→ **AIM OF THE EXERCISE**
Sort through the data and copy the lines holding the word "This".

→ **DATA SHOWN**
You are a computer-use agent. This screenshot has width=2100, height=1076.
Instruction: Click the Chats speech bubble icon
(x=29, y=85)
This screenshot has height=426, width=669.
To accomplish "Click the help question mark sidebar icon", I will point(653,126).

* * *

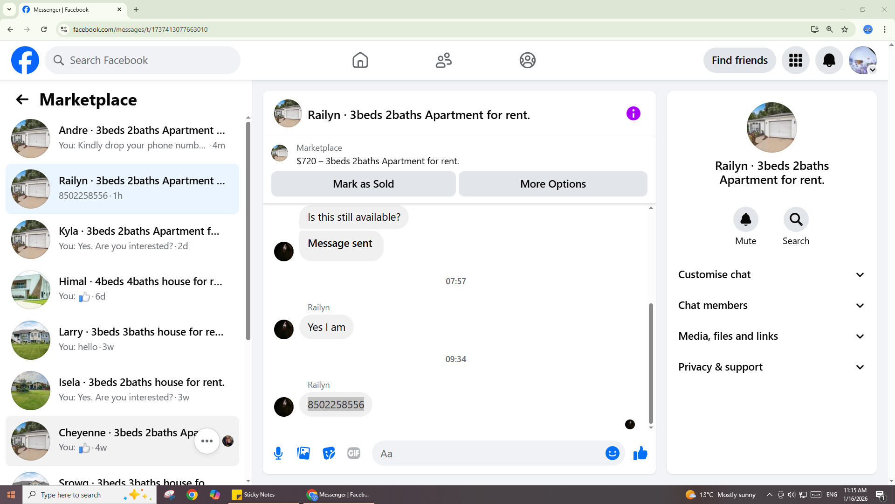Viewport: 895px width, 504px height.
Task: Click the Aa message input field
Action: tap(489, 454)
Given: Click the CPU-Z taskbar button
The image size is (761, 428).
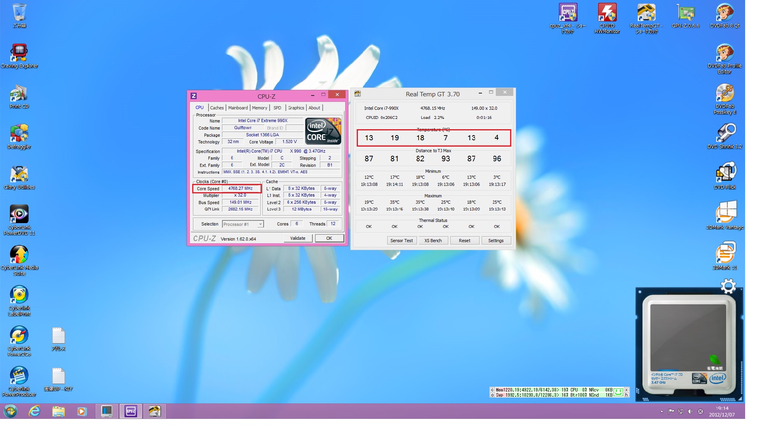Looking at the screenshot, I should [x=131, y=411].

...

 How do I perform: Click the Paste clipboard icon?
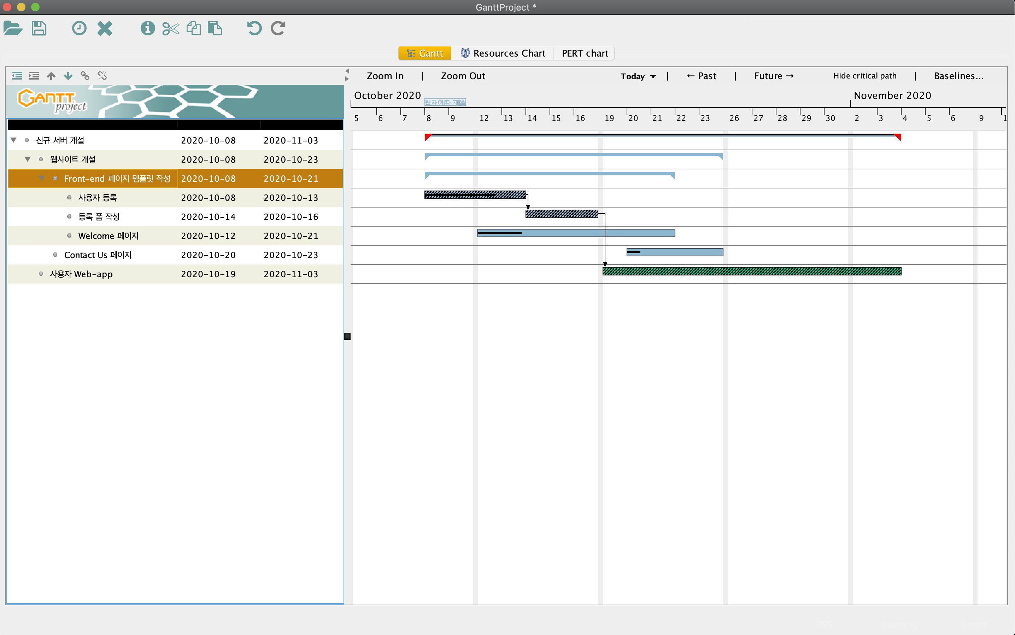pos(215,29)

→ **RESULT**
You are a computer-use agent. This screenshot has width=2100, height=1076.
This screenshot has height=426, width=669.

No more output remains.